A licença poética em questão está ligada à chegada de Julius Robert Oppenheimer à Universidade de Berkeley em 1929, após seu doutorado na Alemanha 1927 e algumas perambulações por outros lugares. No filme, Oppenheimer logo inicia um curso de mecânica quântica, a grande revolução na física, com novos e surpreendentes conceitos teóricos, engendrada na Europa nos loucos anos 1920. No início, aparece, apenas um aluno, e, na sequência de cenas, o professor em frente ao quadro negro passa a ser rodeado por um número crescente de estudantes, até que a sala acaba ficando lotada. A sequência deixa duas perguntas. A primeira é de como a mecânica quântica foi de fato parar na América. A segunda é sobre quem seriam aqueles estudantes, meros figurantes no filme.

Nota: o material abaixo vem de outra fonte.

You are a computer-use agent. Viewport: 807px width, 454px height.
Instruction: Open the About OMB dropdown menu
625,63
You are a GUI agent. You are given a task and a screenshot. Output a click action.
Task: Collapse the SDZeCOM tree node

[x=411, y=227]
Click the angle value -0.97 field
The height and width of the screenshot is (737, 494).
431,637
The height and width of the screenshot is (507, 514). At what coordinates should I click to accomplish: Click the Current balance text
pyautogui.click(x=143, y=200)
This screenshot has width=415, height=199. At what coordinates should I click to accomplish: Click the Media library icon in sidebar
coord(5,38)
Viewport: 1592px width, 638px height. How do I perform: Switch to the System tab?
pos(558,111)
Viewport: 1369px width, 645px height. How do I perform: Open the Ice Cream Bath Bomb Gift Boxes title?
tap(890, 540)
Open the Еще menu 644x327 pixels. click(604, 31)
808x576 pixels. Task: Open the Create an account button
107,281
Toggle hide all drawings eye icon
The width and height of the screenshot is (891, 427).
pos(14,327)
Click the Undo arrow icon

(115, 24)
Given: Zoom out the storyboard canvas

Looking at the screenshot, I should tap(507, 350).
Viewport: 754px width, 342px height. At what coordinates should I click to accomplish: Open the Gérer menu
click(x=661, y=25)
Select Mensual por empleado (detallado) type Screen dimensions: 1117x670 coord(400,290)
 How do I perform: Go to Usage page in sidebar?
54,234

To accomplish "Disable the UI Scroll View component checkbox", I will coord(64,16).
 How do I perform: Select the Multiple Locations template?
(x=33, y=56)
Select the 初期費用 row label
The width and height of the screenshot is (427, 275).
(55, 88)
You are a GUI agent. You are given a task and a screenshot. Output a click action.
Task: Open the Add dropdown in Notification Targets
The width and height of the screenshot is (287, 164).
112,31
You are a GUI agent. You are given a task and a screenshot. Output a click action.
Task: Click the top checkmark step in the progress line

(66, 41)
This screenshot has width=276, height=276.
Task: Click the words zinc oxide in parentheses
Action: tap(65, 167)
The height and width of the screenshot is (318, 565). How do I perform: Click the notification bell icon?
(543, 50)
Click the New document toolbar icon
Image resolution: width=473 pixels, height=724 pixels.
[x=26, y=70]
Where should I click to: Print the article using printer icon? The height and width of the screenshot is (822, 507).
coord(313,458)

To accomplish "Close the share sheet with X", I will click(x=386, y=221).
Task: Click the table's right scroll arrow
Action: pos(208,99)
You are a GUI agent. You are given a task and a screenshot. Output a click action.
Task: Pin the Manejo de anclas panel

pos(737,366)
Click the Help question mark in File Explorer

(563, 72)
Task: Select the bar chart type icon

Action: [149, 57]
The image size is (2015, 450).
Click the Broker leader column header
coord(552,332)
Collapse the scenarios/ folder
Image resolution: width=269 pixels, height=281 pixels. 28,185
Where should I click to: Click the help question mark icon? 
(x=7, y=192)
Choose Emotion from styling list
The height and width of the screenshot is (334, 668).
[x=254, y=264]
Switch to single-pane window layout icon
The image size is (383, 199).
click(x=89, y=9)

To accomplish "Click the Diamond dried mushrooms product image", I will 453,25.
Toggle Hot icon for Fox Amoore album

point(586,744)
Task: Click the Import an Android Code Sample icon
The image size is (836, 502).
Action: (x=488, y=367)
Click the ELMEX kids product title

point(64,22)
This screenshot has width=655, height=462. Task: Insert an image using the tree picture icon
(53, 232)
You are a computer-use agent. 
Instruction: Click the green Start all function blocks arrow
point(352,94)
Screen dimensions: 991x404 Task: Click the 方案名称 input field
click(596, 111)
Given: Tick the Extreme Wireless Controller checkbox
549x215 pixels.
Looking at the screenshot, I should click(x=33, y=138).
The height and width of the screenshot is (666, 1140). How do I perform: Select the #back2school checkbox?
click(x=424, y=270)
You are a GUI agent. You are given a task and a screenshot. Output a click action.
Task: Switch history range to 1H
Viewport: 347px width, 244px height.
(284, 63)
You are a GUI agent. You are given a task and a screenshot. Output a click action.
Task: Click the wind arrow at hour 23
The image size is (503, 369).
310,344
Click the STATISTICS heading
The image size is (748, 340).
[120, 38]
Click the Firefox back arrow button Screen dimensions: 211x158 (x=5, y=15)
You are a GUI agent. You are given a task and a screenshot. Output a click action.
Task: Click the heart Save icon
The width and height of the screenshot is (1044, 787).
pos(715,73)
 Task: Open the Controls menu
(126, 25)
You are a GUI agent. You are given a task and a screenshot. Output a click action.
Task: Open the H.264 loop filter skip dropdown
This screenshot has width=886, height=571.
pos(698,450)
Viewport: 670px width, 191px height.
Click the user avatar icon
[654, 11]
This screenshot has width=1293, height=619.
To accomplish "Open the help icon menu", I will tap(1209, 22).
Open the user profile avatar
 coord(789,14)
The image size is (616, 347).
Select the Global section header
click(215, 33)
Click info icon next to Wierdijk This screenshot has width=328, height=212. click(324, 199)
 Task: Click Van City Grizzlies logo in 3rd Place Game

Oppenheimer não conheceu a física quântica na Europa, pois já havia assistido às aulas de Edwin Kemble, durante sua graduação na Universidade de Harvard, entre 1922 e 1925. O curso certamente o instigou a continuar a formação do outro lado do oceano Atlântico, onde a novidade de fato fervia. O doutorado de Kemble, obtido em 1917, parece ter sido o primeiro no continente americano usando as novas teorias aplicadas ao comportamento de moléculas. Enquanto Oppenheimer aprendia sobre física quântica na graduação, Kemble concluiu sua primeira orientação de doutorado na área, título concedido ao jovem de 23 anos John van Vleck, que continuou a desenvolver a mecânica quântica aplicada às moléculas e ao magnetismo de um lado dos EUA (Harvard), enquanto Oppenheimer a aplicava aos núcleos atômicos e às estrelas do outro lado do país (Berkeley). Os dois se conheciam bem, e Vleck participou do projeto Manhattan junto com os outros “luminares”, apelido dado ao grupo de físicos que desenvolveram o trabalho teórico necessário para a bomba.

Como nota de rodapé, vale lembrar que, depois da Segunda Guerra Mundial, van Vleck orientou o doutorado do então físico Thomas Kuhn, que depois foi para Berkeley, onde se transformou no famoso historiador e filósofo da ciência, na época em que Oppenheimer foi para Princeton, tornar-se diretor do Instituto de Estudos Avançados. Esses são apenas alguns detalhes da genealogia da construção da expertise nesse novo arcabouço teórico, a mecânica quântica, nos Estados Unidos. Esses detalhes e outros aspectos são descritos por Stanley Cohen no artigo já cinquentenário “The Scientific Establishment and the Transmission of Quantum Mechanics to the United States, 1919-32” [i]. No Brasil, a coisa se desenvolveu quase ao mesmo tempo. O pioneiro aqui foi Theodoro Ramos, engenheiro e matemático que realizou, já em 1923, pesquisas pioneiras em nossas terras sobre a teoria quântica. Sua história é lembrada por Nelson Studart, Rogério da Costa e Ildeu Moreira [ii]. O ensino regular de mecânica quântica, no nível universitário, demorou um pouco mais, ocorrendo lá por meados dos anos 1930, com Gleb Wataghin em São Paulo e Bernhard Gross no Rio de Janeiro [iii].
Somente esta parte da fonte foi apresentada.